Monteviasco, processo per la morte di Silvano Dellea: «Ci sono cento strade per assolvere»

VARESE – Ci sono «almeno cento strade» per assolvere gli ingegneri finiti a processo con l’accusa di omicidio colposo per la tragica morte di Silvano Dellea, capo servizio della funivia di Monteviasco, deceduto il 12 novembre 2018 durante un controllo sulla linea.

Lo ha affermato nella sua arringa l’avvocato Massimo Mussato, difensore di due dei nove imputati nel procedimento che – dopo le nove condanne chieste dalla Procura – è giunto alle battute conclusive nella mattinata di oggi, sabato 28 settembre, in tribunale a Varese.

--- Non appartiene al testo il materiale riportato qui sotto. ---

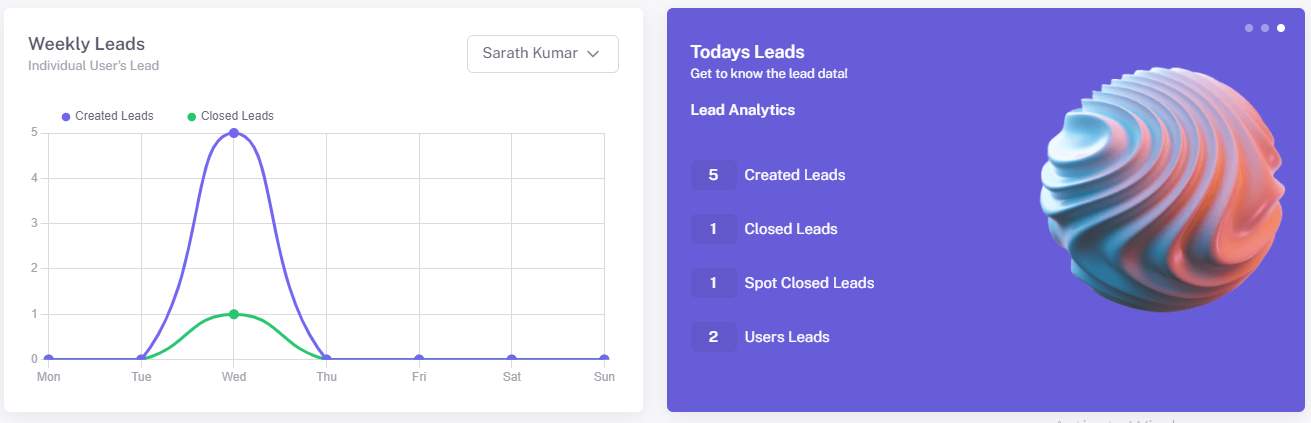This screenshot has height=423, width=1311.
Task: Toggle Created Leads legend series
Action: pos(114,116)
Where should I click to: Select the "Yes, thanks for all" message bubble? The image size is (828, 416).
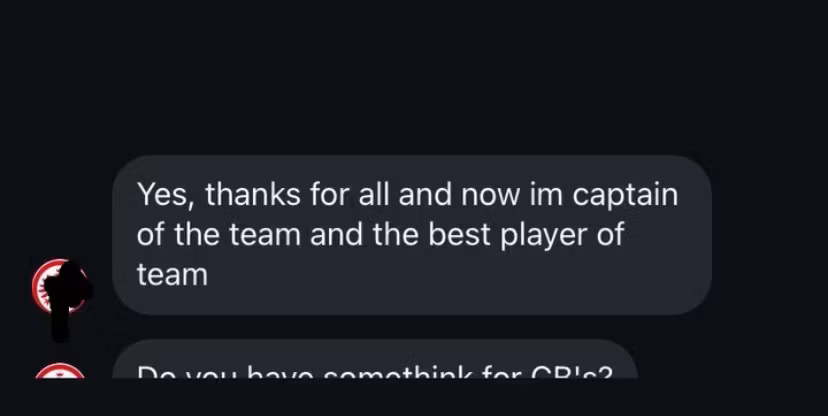click(x=412, y=235)
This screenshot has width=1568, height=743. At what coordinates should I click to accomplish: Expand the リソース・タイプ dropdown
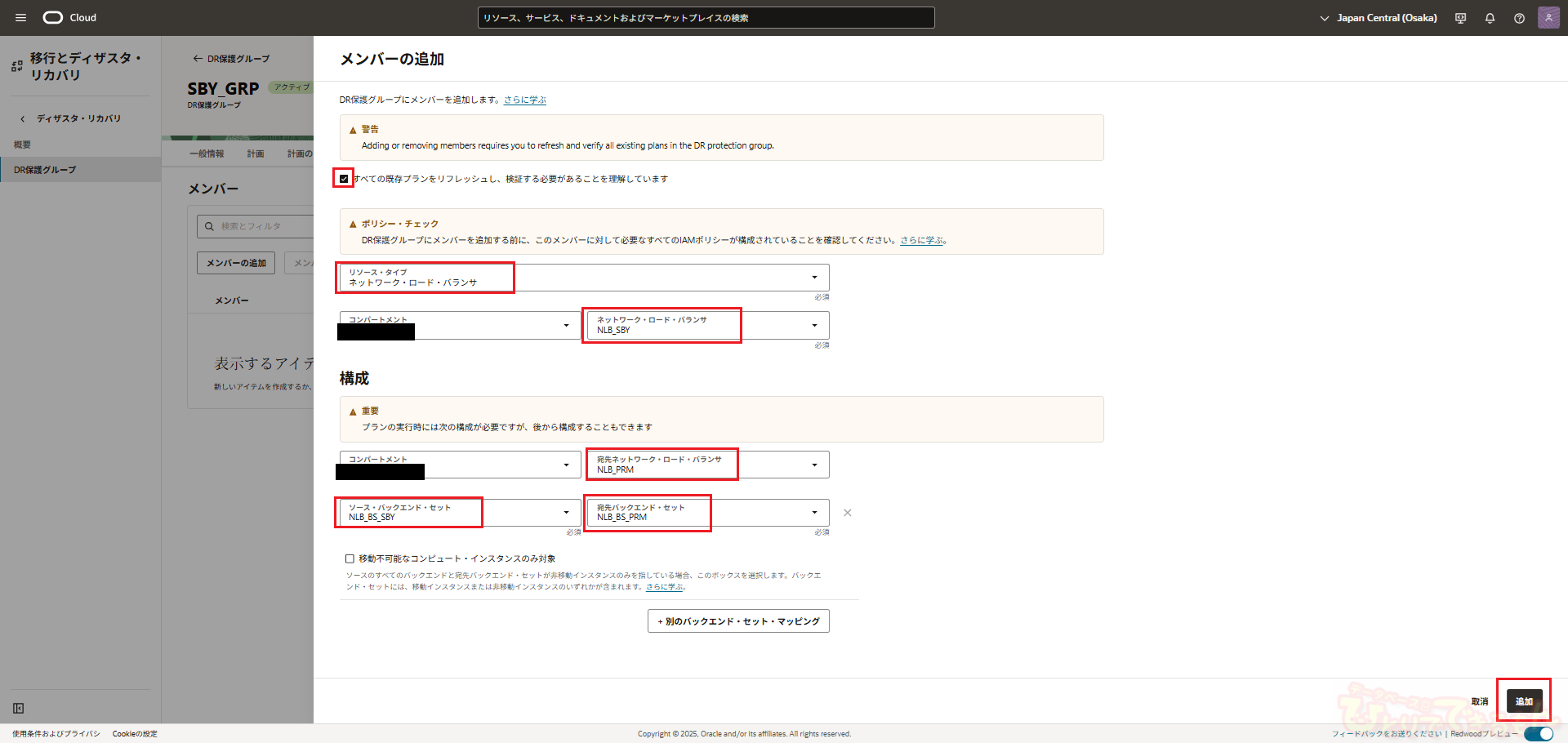584,278
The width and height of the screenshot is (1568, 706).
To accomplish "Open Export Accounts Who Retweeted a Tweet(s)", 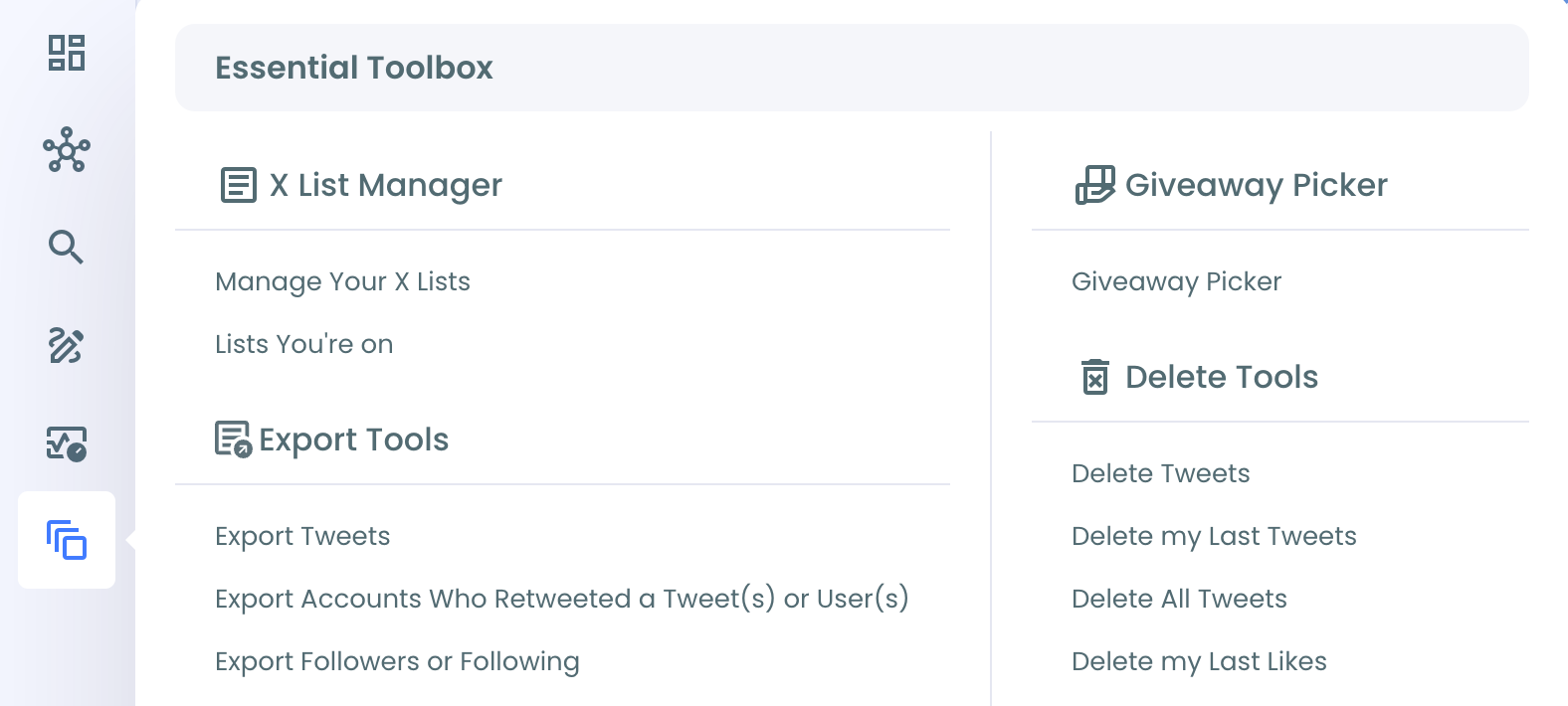I will (x=562, y=599).

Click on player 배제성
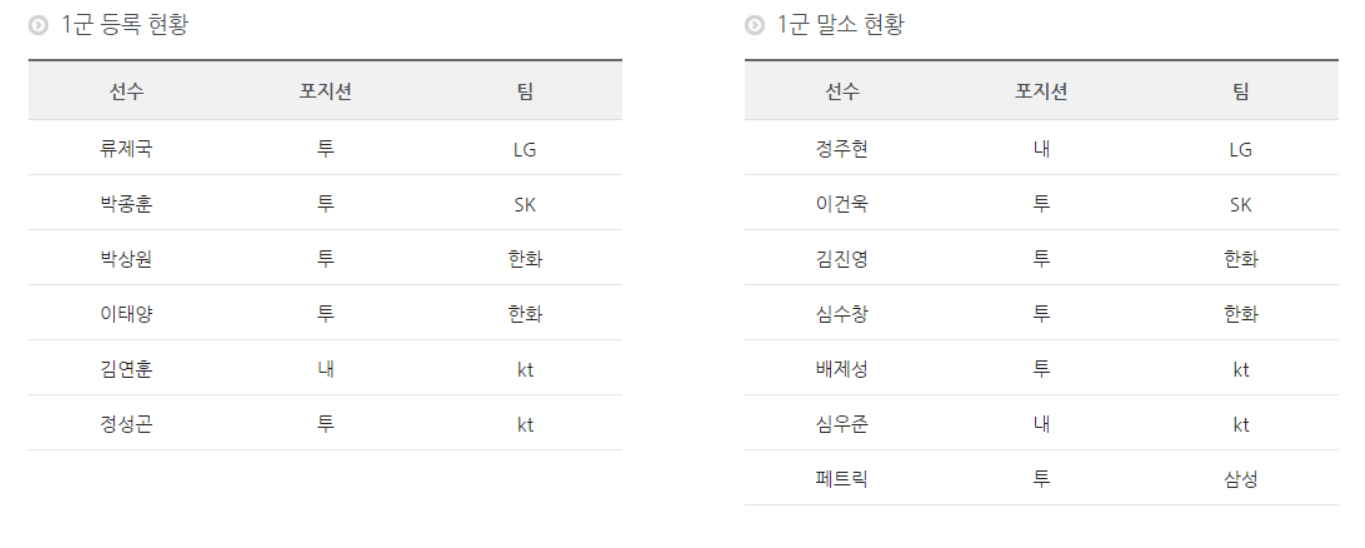(842, 369)
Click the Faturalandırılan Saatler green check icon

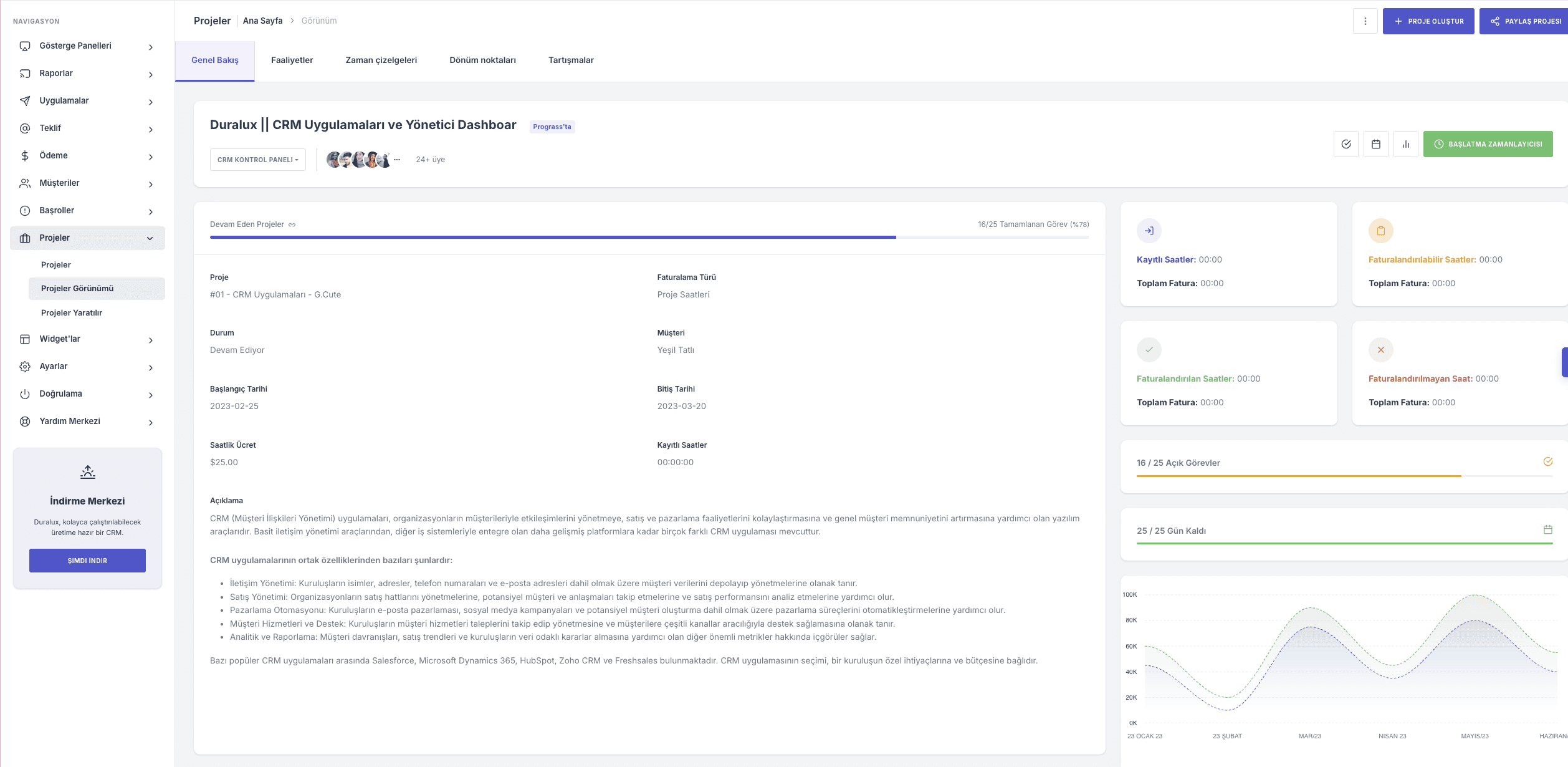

Il legale ha usato questa frase ad effetto per evidenziare il valore probatorio dell’elenco di situazioni e comportamenti – emersi dall’indagine e dal dibattimento – che dovrebbero dimostrare l’insussistenza della tesi accusatoria, basata in sintesi su un impianto – la funivia che conduce al piccolo borgo montano – che non era sicuro il giorno dell’incidente mortale.

Il comportamento di Dellea

A incidere irrimediabilmente sulla tragedia fu il comportamento di Dellea, non quello delle persone rinviate a giudizio: questa la versione di Mussato, difensore di due tecnici di Ustif, all’epoca dei fatti ufficio territoriale del Ministero dei Trasporti.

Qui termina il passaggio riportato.